### STATED EXERCISE
Retype the part of the Hamburg forum thread below from "sometimes its hard" to "live might be...", keeping every word and character unchanged.

=== DOCUMENT SECTION ===

You can look in the "generrell developments " forum here on ssc for the Hamburg - Hafencity -thread for the docklands-redevelopment , the U 4 started in this year , there are infos and probably pix at www-deutsches-architektur-forum.de in the Hamburg section.


----------



## Svartmetall (Aug 5, 2007)

frank hannover said:


> You can look in the "generrell developments " forum here on ssc for the Hamburg - Hafencity -thread for the docklands-redevelopment , the U 4 started in this year , there are infos and probably pix at www-deutsches-architektur-forum.de in the Hamburg section.


Thank you so much, I'll go and check them out now.


----------



## KidGibNick (Feb 27, 2005)

the furthest north i've ever been in germany was dusseldorf. can anyone tell me about how hamburg as a city compares to living somewhere like Cologne, Suttgart, Munich, Bremen etc?

is it a very walkable city? how is transportation?
sometimes its hard to describe the feeling a city gives you, but i'm looking for as much details as you can recall...

i'd like to live in germany in a few years, and being a young twenty-something canadian business student, i'm curious to know where a good place to live might be...


----------



## Svartmetall (Aug 5, 2007)

KidGibNick said:


> the furthest north i've ever been in germany was dusseldorf. can anyone tell me about how hamburg as a city compares to living somewhere like Cologne, Suttgart, Munich, Bremen etc?
> 
> is it a very walkable city? how is transportation?

=== SUPPLIED RECORDS ===

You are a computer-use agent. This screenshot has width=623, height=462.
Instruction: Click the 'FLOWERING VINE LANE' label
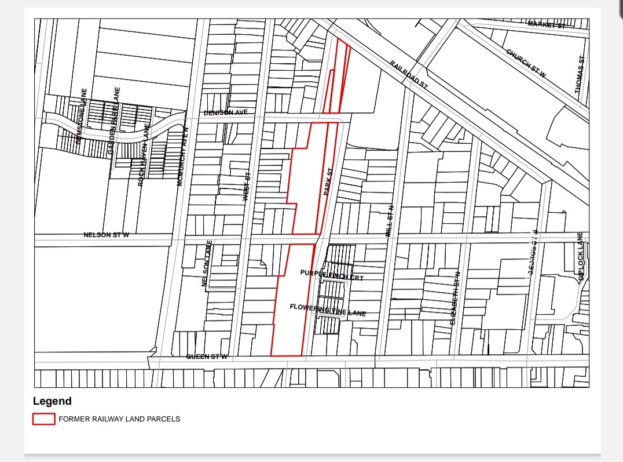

===
=== SUPPLIED RECORDS ===

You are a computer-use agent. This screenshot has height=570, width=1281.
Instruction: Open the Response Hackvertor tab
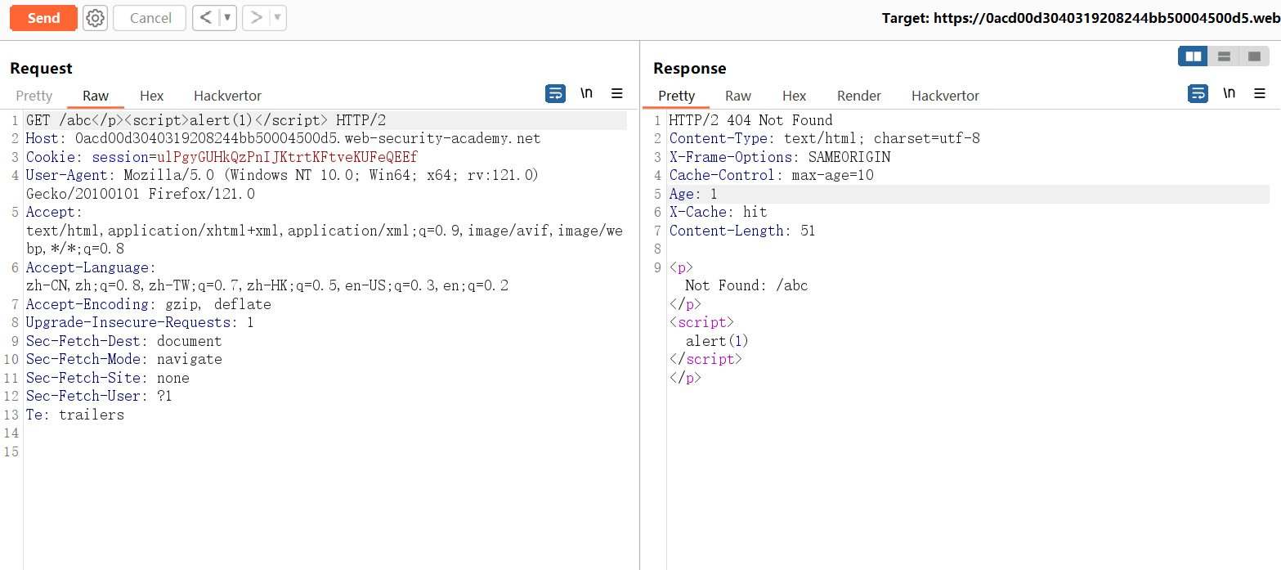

===

### FINISHED EXERCISE
sometimes its hard to describe the feeling a city gives you, but i'm looking for as much details as you can recall...

i'd like to live in germany in a few years, and being a young twenty-something canadian business student, i'm curious to know where a good place to live might be...